## [EXCERPTED TEXT]

────────────────────────────────────────

For (U–Th–[Sm])/He analysis, apatite and zircon crystals were hand-picked following strict selection criteria (Farley 2002; Reiners 2005), then photographed and measured. Apatite was loaded in Pt tubes, degassed at ~960°C under vacuum using laser-heating or furnace and analyzed for ⁴He using a Pfeiffer Prisma QMS-200 mass spectrometer. Following He measurements, the apatite was spiked with ²³³U and ²³⁰Th, dissolved in nitric acid and analyzed by isotope dilution inductively coupled mass spectrometry for U, Th and in one batch also for Sm on a Perkin Elmer (ELAN DRC II) ICP-MS. Zircon was loaded in Nb tubes, degassed at ~1,250°C and analyzed for ⁴He using the same facility as for apatite. Degassed zircon was dissolved following the procedure of Evans et al. (2005) and analyzed by isotope dilution inductively coupled mass spectrometry for U and Th on an Agilent 7500 ICP-MS. For more details on analytical procedures, the reader is referred to Evans et al. (2005) and Danišík et al. (2008c).

Total analytical uncertainty was calculated as the square root of the sum of the squares of weighted uncertainties on U, Th, Sm and He measurements. Total analytical uncertainty was less than ~5% in all cases and was used to calculate the error of raw (U–Th–[Sm])/He ages. The raw AHe and ZHe ages were corrected for alpha ejection (Ft correction) after Farley et al. (1996) and Hourigan et al. (2005), respectively. A value of 5% was adopted as the uncertainty on the Ft correction, and was used to calculate errors for the corrected AHe and ZHe ages.

The low-temperature thermal history based on fission track and (U–Th–[Sm])/He data was modelled using the HeFTy modelling program (Ketcham 2005) operated with the multikinetic fission track annealing model of Ketcham et al. (2007b) and the diffusion kinetics of the Durango apatite after Farley (2000) and zircon after Reiners et al. (2004). Inferring from fission track mounts, we assumed homogeneous distribution of U and Th in the apatite and zircon.

The results of thermochronological analyses are summarized in Tables 1 and 2 and shown in Fig. 2. All five samples yielded fairly consistent results, clearly defining distinct age groups. Higher temperature chronometers revealed older ages than chronometers with lower temperature sensitivity, which is in agreement with the closure temperature concept (Dodson 1973).

ZFT age spectra are fairly broad, but passed the Chi-square test and thus represent a single age population. The ZFT ages form a loose cluster of Late Jurassic–Early Cretaceous age (132.1 ± 8.3; 155.1 ± 12.9; 146.8 ± 8.6; 144.9 ± 11.0 Ma).

────────────────────────────────────────

## [STORED RECORDS]

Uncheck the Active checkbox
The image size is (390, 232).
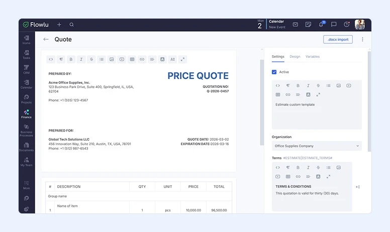click(x=274, y=72)

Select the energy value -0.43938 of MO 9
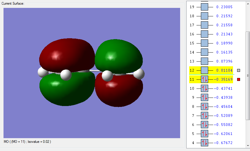(223, 98)
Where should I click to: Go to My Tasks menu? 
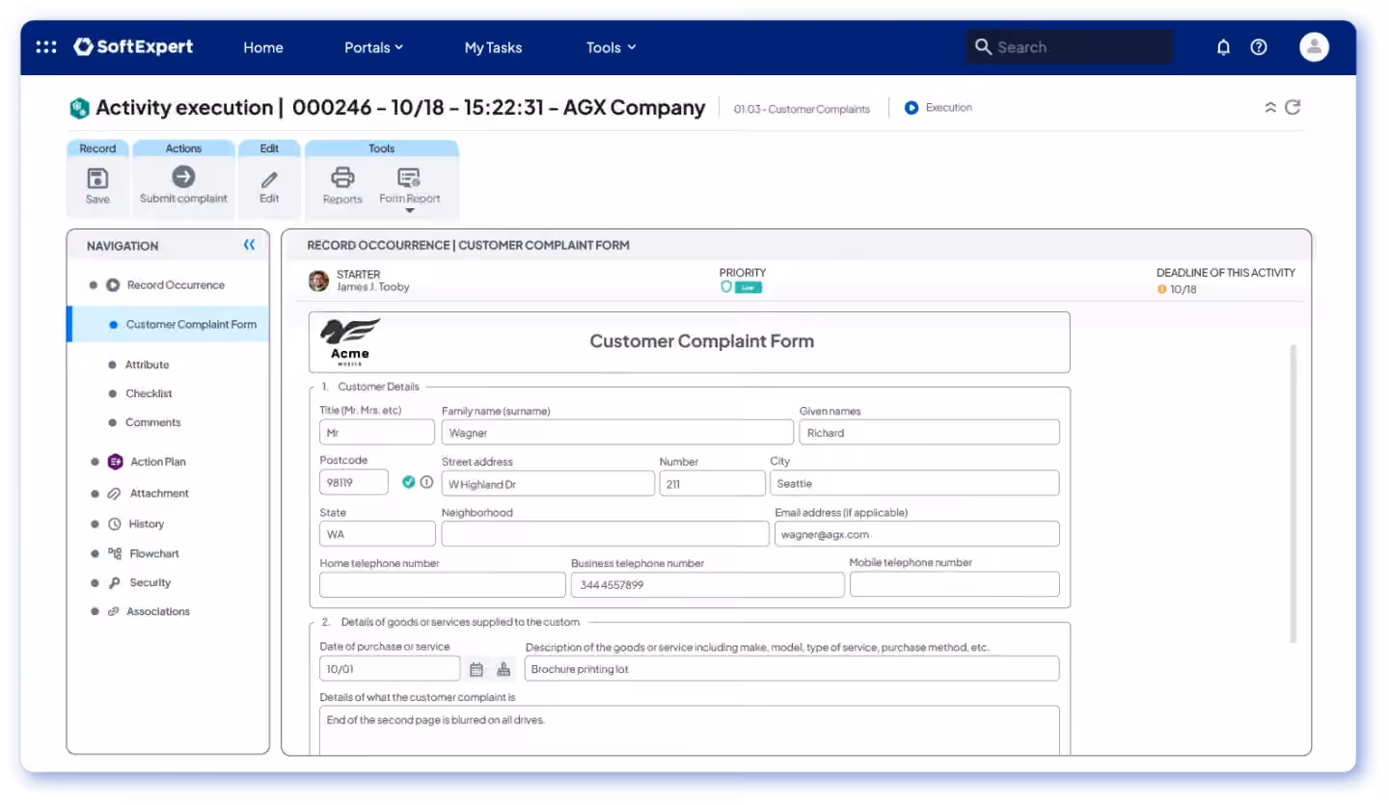493,47
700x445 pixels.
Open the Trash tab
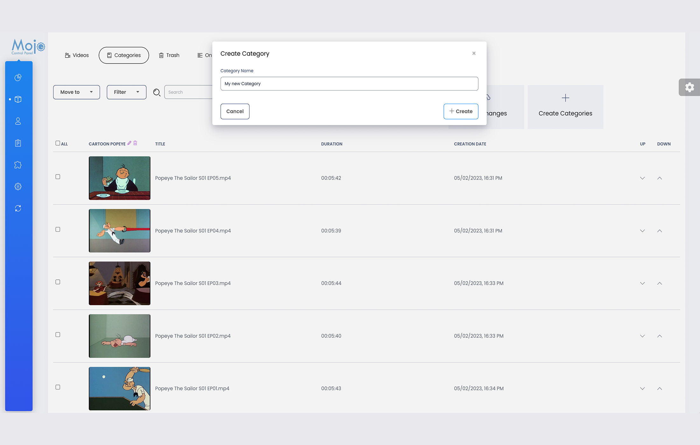tap(169, 55)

────────────────────────────────────────

## [WRITTEN EXERCISE]
Carry on the thermochronology excerpt above, starting after its last sentence.

## [EXERCISE OUTPUT]
ZHe data ages reproduce well: in most of the cases four out of five replicates reproduce within one sigma error and one replicate is a ‘flier’ considerably older than the rest. Single grain ZHe ages of reproducible replicates form a tight cluster of Early–Middle Eocene age ranging from 53.4 ± 3.8 to 39.4 ± 2.6 Ma (15 replicates). The ‘fliers’ range from 77.8 ± 5.2 to 58.3 ± 4.1 Ma (5 replicates). AFT ages are slightly younger than ZHe ages and form a distinct cluster of Middle Eocene age (40.3 ± 1.7; 42.1 ± 1.9; 43.9 ± 2.4; 41.5 ± 2.8; 40.0 ± 2.3 Ma; Fig. 2a, c), indicating rapid cooling through the zircon ZHe partial retention zone (~200–160°C; Reiners et al. 2004) and apatite partial annealing zone (~120–60°C; Wagner and Van den haute 1992) during that period. All AFT samples passed the Chi-square test and are therefore considered to form one age population. The average Dpar value for all samples is ~1.6 μm, indicating fluorine-rich apatite, characterized by relatively low annealing temperature (~60–120°C; e.g. Wagner and Van den haute 1992; Ketcham et al. 1999). Four of five track length distributions are bimodal, with short mean track lengths (MTL 12.0–13.1 μm) and relatively large standard deviations (Fig. 2b), pointing to a complex thermal evolution with a long residence or a phase of reheating within the apatite partial annealing zone (Gleadow et al. 1986a, b).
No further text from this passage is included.